Seriously, though, 798 cases/19 deaths yesterday vs. Florida with 9446/216. When DeSantis gets this under control his numbers will come up.

How do we know New York hasn't hit herd immunity?
Posted by TigerDoc
Texas
Member since Apr 2004
9902 posts
Posted on 7/30/20 at 12:41 pm to
quote:

How do we know New York hasn't hit herd immunity?


It seems like it may be in some neighborhoods, but the latest CDC study was antibody prevalence of 23% in NYC as a whole and it has to be less than that for the state since there hasn't been a bad outbreak upstate. That 23% in NYC probably has a marginal effect on slowing transmission, but I don't have a better explanation for why they don't have an ongoing exponential spread, (especially upstate) except to assume they're doing good mitigation.
This post was edited on 7/30/20 at 12:51 pm
Posted by vl100butch
Ridgeland, MS
Member since Sep 2005
34633 posts
Posted on 7/30/20 at 1:00 pm to
Chromedome, just did my quickie Louisiana numbers...death rate continues to decline, but for the first time in a week or so, I've seen a percentage decline in new cases reported...
Posted by DMAN1968
Member since Apr 2019
10144 posts
Posted on 7/30/20 at 1:01 pm to
quote:

but the latest CDC study was antibody prevalence of 23% in NYC as a whole.

I'm not really believing that...nor am I believing that New York finally got it's act together and got a grip on this.




This post was edited on 7/30/20 at 1:05 pm
Posted by TigerDoc
Texas
Member since Apr 2004
9902 posts
Posted on 7/30/20 at 1:05 pm to
"as much as" means it could be lower and NY has been a massively tested area, so there should be a smaller difference between tested cases and untested cases than for the country as a whole, but if one doesn't believe the antibody tests then you just have to speculate.
This post was edited on 7/30/20 at 1:06 pm
Posted by DMAN1968
Member since Apr 2019
10144 posts
Posted on 7/30/20 at 1:10 pm to
I just believe that if antibody testing was truly accurate and conclusive we would be seeing a much larger roll out and drive to get more done.
quote:

CDC officials believe national infection levels are as much as 10 times higher than those revealed through testing.

If the above were true then New York state would already be at 23%...the whole state.
Posted by TigerDoc
Texas
Member since Apr 2004
9902 posts
Posted on 7/30/20 at 1:18 pm to
But even at 23%, there should still be exponential spread of this virus unless people are affirmatively doing something to reduce its spread.
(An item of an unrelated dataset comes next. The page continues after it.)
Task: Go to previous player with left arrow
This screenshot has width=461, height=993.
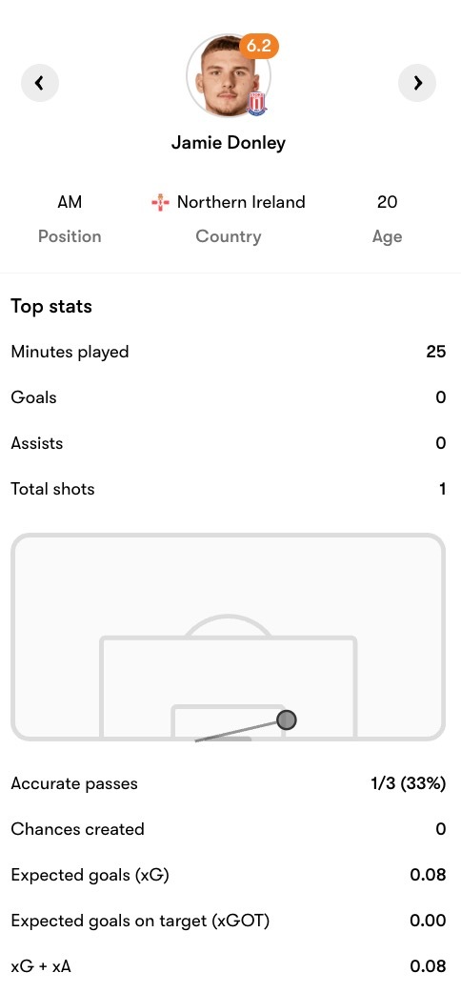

In Spain, they got down a couple hundred cases a month and medical populists started saying they were at herd and now they're back up to almost 3000 cases a day. It's like a forest fire and until the fuel is exhausted you have to starve it of oxygen (human proximity) until it's burned through the forest. If you increase the proximity, the burn will reaccelerate.